"Mad Dog", real name Ouandja Magloire, first appeared in the news after he killed a Muslim and then ate his flesh in front of a horrified crowd.
Magloire was said to have acted in retaliation of the killing of his pregnant wife, his-sister-in law and her baby by the Muslim group known as Seleka.
"They broke down the door and cut my baby in half. I promised I would get my revenge," he told a BBC reporter.
Magloire was part of a Christian mob who went on the rampage against Muslims in the city of Bangui, capital of CAR, after President Michel Djotodia resigned.
The cannibal had seen his soon-to-be victim, a Muslim, on a minibus and followed him, the BBC said.
As Magloire's crowd gathered strength they forced the bus to stop, dragged the passenger on to the street, beat and stabbed him and set him on fire.
"Muslim! Muslim! Muslim. I stabbed him in the head. I poured petrol on him. I burned him. Then I ate his leg, the whole thing right down to the bone - with bread. That's why people call me Mad Dog," Magloire said.
Witnesses did not intervene but recorded the footage, including the cannibalism, on their mobile phones.
"Everyone's so angry with the Muslims. No way anyone was going to intervene," a witness said.
The following day Mad Dog returned to the scene with a chunk of the dead man's flesh. He put it between two halves of a baguette and ate it with okra, the witness continued.
Mad Dog said he had acted in that way "because I am angry".
According to Associated Press, two Muslim men were also killed by residents of the Sango neighbourhood in revenge for the lynching of a local taxi driver. Magloire did not seem to have taken part in that killing but turned up in the aftermath and carried out a second act of cannibalism.
Many Christian fighters in CAR believe in magic and wear amulets containing the flesh of the people they have killed, in the belief that it makes them invincible.

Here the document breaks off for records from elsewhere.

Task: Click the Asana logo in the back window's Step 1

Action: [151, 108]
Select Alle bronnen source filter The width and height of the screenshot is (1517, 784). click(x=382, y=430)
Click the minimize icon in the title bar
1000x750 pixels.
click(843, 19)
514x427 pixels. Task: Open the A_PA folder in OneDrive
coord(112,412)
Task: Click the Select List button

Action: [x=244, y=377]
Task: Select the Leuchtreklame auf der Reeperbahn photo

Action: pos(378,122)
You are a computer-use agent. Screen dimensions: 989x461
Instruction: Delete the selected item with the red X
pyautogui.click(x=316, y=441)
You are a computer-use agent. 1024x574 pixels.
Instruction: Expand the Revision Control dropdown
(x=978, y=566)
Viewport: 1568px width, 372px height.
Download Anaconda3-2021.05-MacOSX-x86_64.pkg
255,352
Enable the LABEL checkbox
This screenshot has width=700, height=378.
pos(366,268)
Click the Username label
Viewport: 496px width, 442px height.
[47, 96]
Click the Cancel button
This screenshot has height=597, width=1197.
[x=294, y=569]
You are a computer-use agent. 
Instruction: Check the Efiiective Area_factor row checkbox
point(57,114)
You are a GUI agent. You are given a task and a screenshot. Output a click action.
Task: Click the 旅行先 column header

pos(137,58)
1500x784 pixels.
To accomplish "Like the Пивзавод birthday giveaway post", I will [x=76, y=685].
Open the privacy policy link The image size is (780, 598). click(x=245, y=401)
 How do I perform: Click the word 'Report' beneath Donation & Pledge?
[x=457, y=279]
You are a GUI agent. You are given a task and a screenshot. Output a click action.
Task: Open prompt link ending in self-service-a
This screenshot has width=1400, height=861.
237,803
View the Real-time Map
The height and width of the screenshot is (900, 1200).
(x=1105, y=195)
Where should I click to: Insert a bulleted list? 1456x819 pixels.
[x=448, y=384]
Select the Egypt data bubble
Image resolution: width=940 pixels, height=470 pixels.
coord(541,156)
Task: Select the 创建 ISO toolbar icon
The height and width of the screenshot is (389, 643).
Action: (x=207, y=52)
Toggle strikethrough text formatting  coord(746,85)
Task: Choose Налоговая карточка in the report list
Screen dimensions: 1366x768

Muslim Seleka and Christian anti-Bakala groups are fighting against each other following the overthrow of former president Francois Bozize, of CAR's majority Christian population, by Djotodia, a Muslim, last March.
The country has descended into sectarian violence ever since.
Djotodia was considered by many as incapable of leading the country because he had failed to halt sectarian bloodshed that has claimed the lives of at least 1,000 civilians and uprooted nearly a million people.
Bangui mayor Catherine Samba-Panza, 59, was elected interim president of the Central African Republic after Djoyodia quit. She used her first speech to appeal to both Christians and Muslims to stop the fighting.
The EU has agreed to send 1,000 troops to CAR to help 4,000 African and 1,600 French troops end the conflict.